Citric acid, an organic acid, is commonly available in powdered form. Any fruit which is sour in taste would contain high amounts of citric acid, be it fruits like mangoes and pineapples. It is also found naturally in citrus fruits, especially fruits like lemon and oranges. Several types of berries like blackberries and raspberries also contain high amounts of citric acid.

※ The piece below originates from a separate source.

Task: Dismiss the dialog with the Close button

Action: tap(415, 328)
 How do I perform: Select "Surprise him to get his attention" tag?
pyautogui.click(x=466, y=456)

Depending on the climatic and soil conditions, the amount of citric acid in fruits and vegetables vary. One of the most common citric acid use is for preserving foods. It is also added to provide a sour and acidic taste to food and drinks. It can easily mix with water thereby, making it acidic.

Uses of Citric Acid

Food Additive
Citric acid has a number of uses and is most commonly used as a food additive and a flavoring agent. It is used to flavor and preserve food and beverages. It is also used to make certain varieties of candies due to its sour taste. While buying sour candies, we often find them being covered with a white powder, which is nothing but citric acid. Some brands of ice cream use citric acid, as it acts as an emulsifier and helps in keeping fat globules away.

Canning
It is used in canning fruits like apples, apricots, pears, and peaches. It is specially useful in canning of low acidic fruits. It raises the pH level which is really helpful in stopping Botulism from occurring in the canned products. Using citric acid during canning is very essential as Botulism is a deadly organism. There are several jams and fruit preserves where citric acid is used, besides in concentrates and stock cubes.

Kitchen
It has the capacity to break down proteins available in meats and as such is mixed with meat to make it soft and tender. Moreover, it is also used during the manufacturing process of cheese, as it helps in clotting milk faster. It is also used in the production of sourdough breads like rye bread.

Wine Sourer
In the wine-making process, if the fruits do not contain high citric acid content, it is artificially added so as to make it sour. Such a process is mostly used to produce inexpensive wines.

Skin Care
Today, it is also used in making beauty products and is mixed with sodium bicarbonate to make bath tablets and bath fizzes. Moreover, they are also used in some lotions and skin masks. It acts as an antioxidant which helps in refreshing skin, thereby, preventing the skin from sagging and making you look old. In addition to that, it has properties to destroy free radicals and promote skin growth.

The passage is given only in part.